Top of SELECTED EXTRACT
Radiofrequency Guidewire Assisted Central Venous Occlusion Recanalization For Symptomatic Superior Vena Cava Syndrome In Two Patients With Arteriovenous Fistula
Anand V. Ganapathy, MD, William M. Lee, MD.
Keck Medicine of USC, Los Angeles, CA, USA.
DEMOGRAPHICS: We present two patients with end-stage renal disease on hemodialysis via arteriovenous fistula (AVF) who developed symptomatic superior vena cava (SVC) syndrome. The first patient is a 57-year-old female who receives dialysis via right brachiocephalic AVF. The second patient is a 31-year-old female who receives dialysis via left brachiobasilic AVF.
HISTORY: The first patient presented with worsening right upper extremity/facial swelling and was found to have an occlusion of the superior vena cava (SVC). She has a prior history of mitral valve endocarditis from a line infection who underwent mitral valve replacement complicated by severe pressor-induced distal limb gangrene requiring amputations. The second patient presented with worsening left upper extremity/facial swelling and was found to have an occlusion of the left innominate vein. She has a history of severe systemic lupus with pulmonary and cardiac manifestations, who is pending renal transplantation.
Bottom of SELECTED EXTRACT
- _EXPLORE THE MATERIAL_
a: In the case report on superior vena cava syndrome, why did the first patient need amputations? Answer in one to three sentences.
b: In the case report on superior vena cava syndrome, which vein was found to be occluded in the second patient?
c: Carry on the case report on superior vena cava syndrome from the point where it stops.
The data have no connection to the case report on superior vena cava syndrome.
Top of INFORMATION PROVIDED
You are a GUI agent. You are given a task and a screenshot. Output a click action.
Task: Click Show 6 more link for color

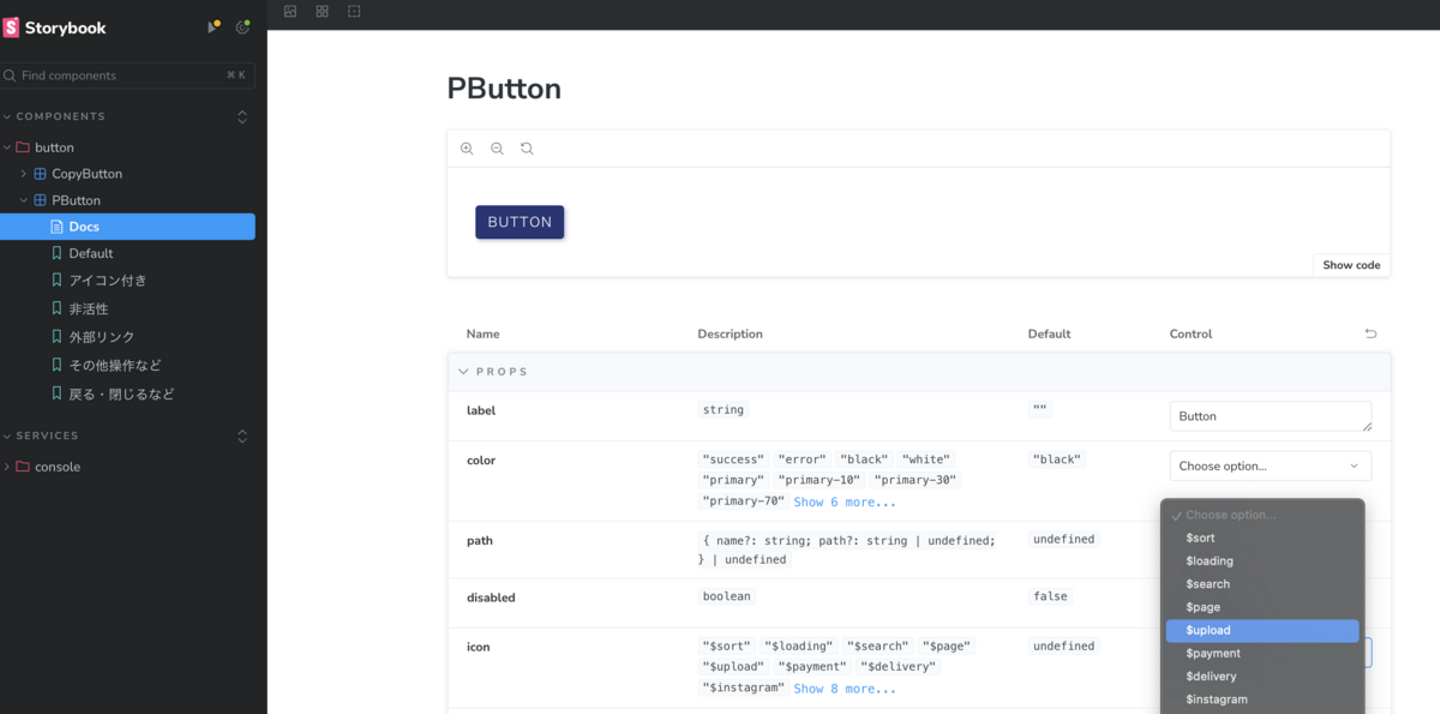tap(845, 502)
Bottom of INFORMATION PROVIDED
- _ANSWER LIST_
a: Her mitral valve replacement was complicated by severe distal limb gangrene caused by pressors. That gangrene required amputations.

b: The left innominate vein.

c:
PLAN: After unsuccessful attempts at recanalization via traditional endovascular techniques, both patients underwent endovascular occlusion recanalization using a radiofrequency (RF) guidewire. From a femoral vein approach, the RF wire was used to cross the venous occlusion. Access was also obtained in the appropriate outflow vein of each fistula to guide the RF wire. After crossing the lesions, angioplasty balloons and stents were used to treat the occlusions. Completion angiograms showed successful treatment with patency maintained at follow-up visits. The figure shows before (left) and after (right) treatment of the occluded SVC in Patient 1.
DISCUSSION: SVC syndrome is commonly associated with dialysis catheter use, which these two patients previously had. It can reduce fistula patency leading to failure and decrease patientís quality of life. First-line treatment is endovascular intervention followed by open surgical bypass. Radiofrequency wire recanalization is a new method of treatment in which RF energy is used to burn a channel within an occluded vessel. We describe use of this technique within occluded central veins in patients with AVFs with successful maintenance of patency in follow-up. While conventional endovascular techniques should remain first-line treatment, RF wire recanalization can be considered in patients who fail standard therapy or are not good candidates for open surgical reconstruction.